Date of Award


Document Type


Degree Name

Master of Arts in Social Sciences



First Reader/Committee Chair

Lyon, Cherstin


This study fills a critical gap in research on the immediate postwar history of Japanese American community culture in Los Angeles and South Bay. The purpose of this thesis is to contribute research and literature of the immediate postwar period between the late 1940s resettlement period and the 1960s. During the early to mid-1940s, Americans witnessed World War II and the unlawful incarceration of over 120,000 Japanese Americans. In the 1960s, the Sansei (third generation) started to reshape the character and cultural expressions of Japanese American communities, including their development of the Yellow Power Movement in the context of the Black and Brown Power Movements in California.

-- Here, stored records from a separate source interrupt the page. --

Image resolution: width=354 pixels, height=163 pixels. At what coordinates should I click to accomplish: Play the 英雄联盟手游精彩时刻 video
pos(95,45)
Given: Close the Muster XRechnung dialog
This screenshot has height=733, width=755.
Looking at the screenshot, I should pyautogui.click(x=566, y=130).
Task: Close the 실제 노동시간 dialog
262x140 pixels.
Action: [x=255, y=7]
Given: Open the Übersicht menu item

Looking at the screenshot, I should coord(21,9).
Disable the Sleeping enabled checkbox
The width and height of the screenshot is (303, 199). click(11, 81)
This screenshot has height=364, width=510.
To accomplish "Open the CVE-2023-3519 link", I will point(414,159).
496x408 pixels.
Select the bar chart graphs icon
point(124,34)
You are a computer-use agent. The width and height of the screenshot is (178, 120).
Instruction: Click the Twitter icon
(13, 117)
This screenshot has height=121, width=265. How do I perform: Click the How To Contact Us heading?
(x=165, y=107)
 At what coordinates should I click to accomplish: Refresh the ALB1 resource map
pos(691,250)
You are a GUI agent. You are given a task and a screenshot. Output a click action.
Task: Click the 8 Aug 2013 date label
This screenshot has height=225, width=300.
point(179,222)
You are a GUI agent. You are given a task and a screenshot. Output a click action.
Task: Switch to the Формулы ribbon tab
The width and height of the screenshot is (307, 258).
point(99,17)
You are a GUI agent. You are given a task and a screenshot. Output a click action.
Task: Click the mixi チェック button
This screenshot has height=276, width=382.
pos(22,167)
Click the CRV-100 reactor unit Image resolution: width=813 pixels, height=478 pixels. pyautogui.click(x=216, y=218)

The period between these bookends, however, requires further research and academic study, and it is to the literature of the immediate postwar period that this thesis contributes.

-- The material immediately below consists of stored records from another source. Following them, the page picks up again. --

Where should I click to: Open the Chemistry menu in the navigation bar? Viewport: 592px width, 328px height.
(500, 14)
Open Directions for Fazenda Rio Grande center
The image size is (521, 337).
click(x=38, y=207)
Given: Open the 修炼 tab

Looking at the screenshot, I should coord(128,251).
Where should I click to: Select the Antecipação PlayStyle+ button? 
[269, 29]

Furthermore, this thesis contributes to the nearly absent literature of Japanese American community redevelopment in the transboundary Los Angeles/South Bay area. It is in this area that we find the largest and fastest growing postwar Japanese American population in the country. This community built lasting networks and relationships through the revival of cultural celebrations like Obon and Nisei Week, sport and recreation – namely baseball and bowling, and ethnic resources in the form of food and ethnic markets. These relationships laid the foundations for later social activism and the redefining of the Japanese American community. Far from a period of silence or inactivity, Japanese Americans actively shaped and reshaped their communities in ways that refused to allow the wartime incarceration experience, so fresh in their minds, to define them.